Вероятно, любовь к опрятности была привита Гаутаме с детства, поэтому он восстал против обыкновения аскетов своего времени ходить вечно грязными. Путешественников и в наши дни пугает вид этих диких фигур, с ног до головы покрытых пеплом, коровьим пометом и грязью. В буддийском же ордене строго следили за личной гигиеной монахов, и помещения, в которых они жили, постоянно содержались в образцовом порядке и чистоте.
Эти благоустроенные колонии, где люди жили, предаваясь размышлениям, созерцаниям и поучительным беседам, привлекали всех усталых и угнетенных. Буддийские монастыри многим казались обетованной землей, в которой можно было наконец обрести мир и свободу.
На последних часах жизни Гаутамы лежит печать непреодолимой трагичности. Он умирает не как Сократ, верящий в бессмертие, не как мученик, скрепляющий кровью свое учение и торжествующий над злом, а как человек, признавший мировое зло и подчинившийся ему. Все преходяще, все течет!
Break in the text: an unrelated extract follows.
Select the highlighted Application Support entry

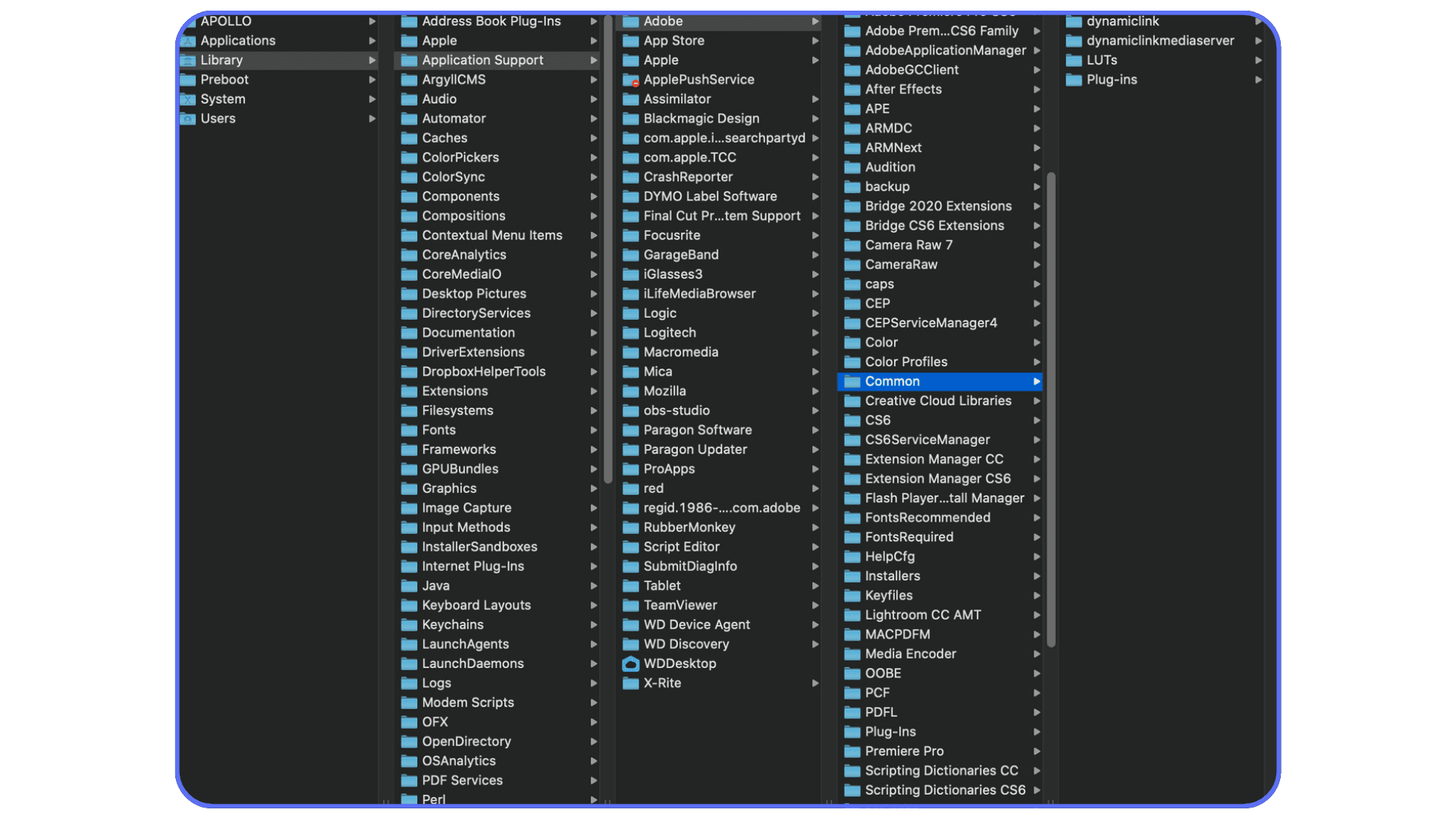pos(482,60)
Ищите в этом утешение! Вот итог...

Рис. 75
Будда врачующий. Корея. Иконостас. XVIII в. Фрагмент.

Энергичная миссионерская деятельность монахов приводила к буддизму много новообращенных. Народ все больше тянулся к этой новой религии, которая обещала спасение независимо от касты, не отягощала избытком обрядов, проповедовала доброту и кротость.
Гаутама стремился развенчать преходящую жизнь, представить ее как царство страданий, смерти и уродства. Но его последователи посвятят себя заботам о людях и их благе на земле. Они станут трудиться над созданием буддийской культуры.
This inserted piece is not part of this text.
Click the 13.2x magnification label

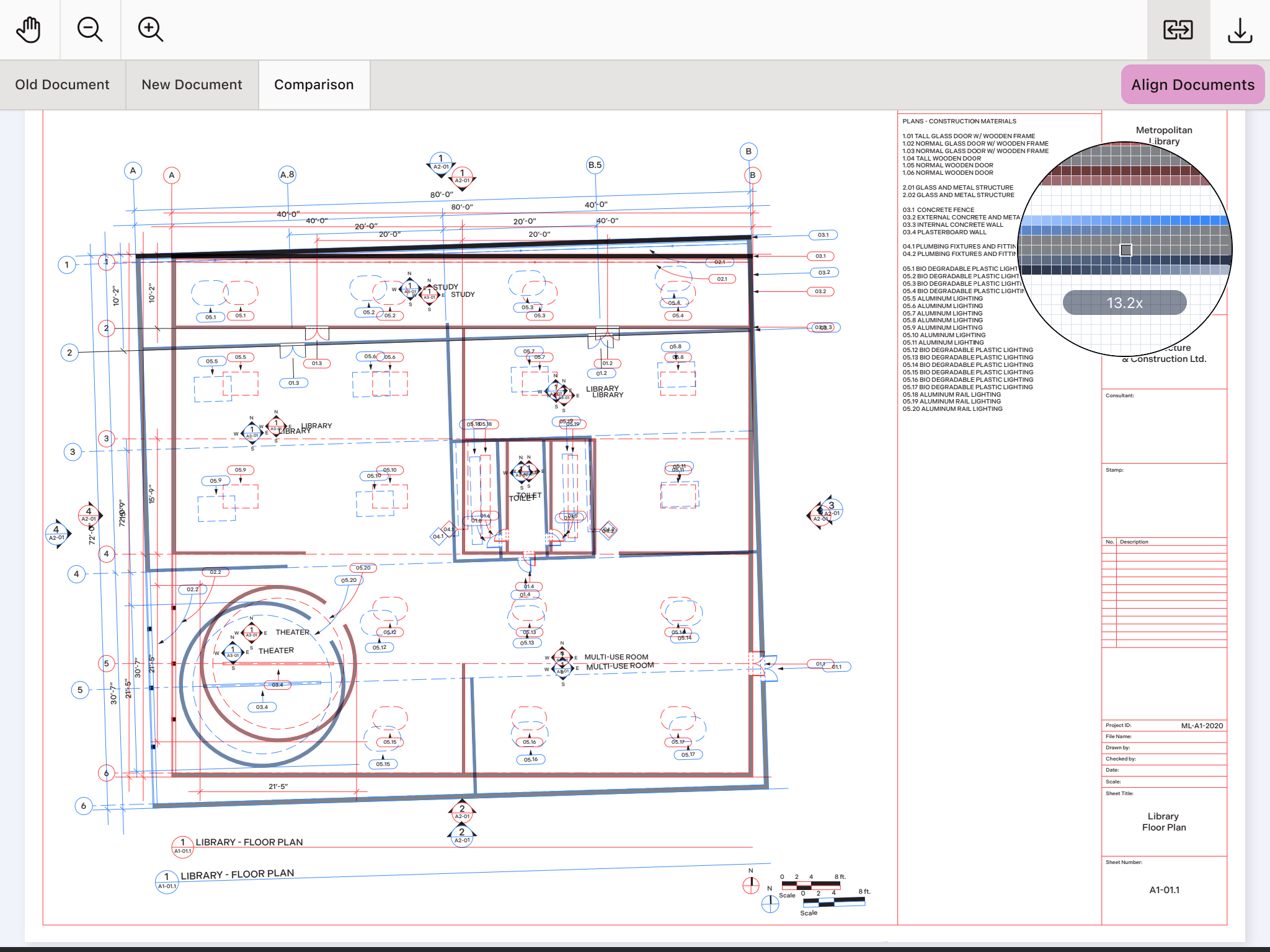[x=1124, y=303]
Отвергнув Бога-Творца, Будда признал природу и человека бесцельным коловращением призраков, мельканием «дхарм»*, нескончаемым, никому не нужным потоком. И он был прав, ибо, если нет Бога Живого, Вселенная заслуживает уничтожения, жизнь и сознающие себя личности должны исчезнуть навсегда. Это для них лучший удел.
______________________________________________________________________
* Дхармы — первичные элементы бытия и сознания; их сочетания создают жизнь. Цель буддизма — исчезновение дхарм в нирване, переход бытия в небытие.

Такова главная причина, почему религия столь возвышенная, как индийская, не могла стать преддверием к Евангелию.
И все же жизнь и проповедь Гаутамы были одним из величайших событий в истории духа.
Значение Просветленного отнюдь не исчерпывается нравственным или философским содержанием его учения. Величие Будды и его предшественников заключается в том, что они провозгласили спасение главной целью религии. Мудрец, проникнутый состраданием ко всему миру, он поистине достоин любви и благодарности человечества, хотя и не был в силах спасти его. Впрочем, кто из людей смог бы совершить это?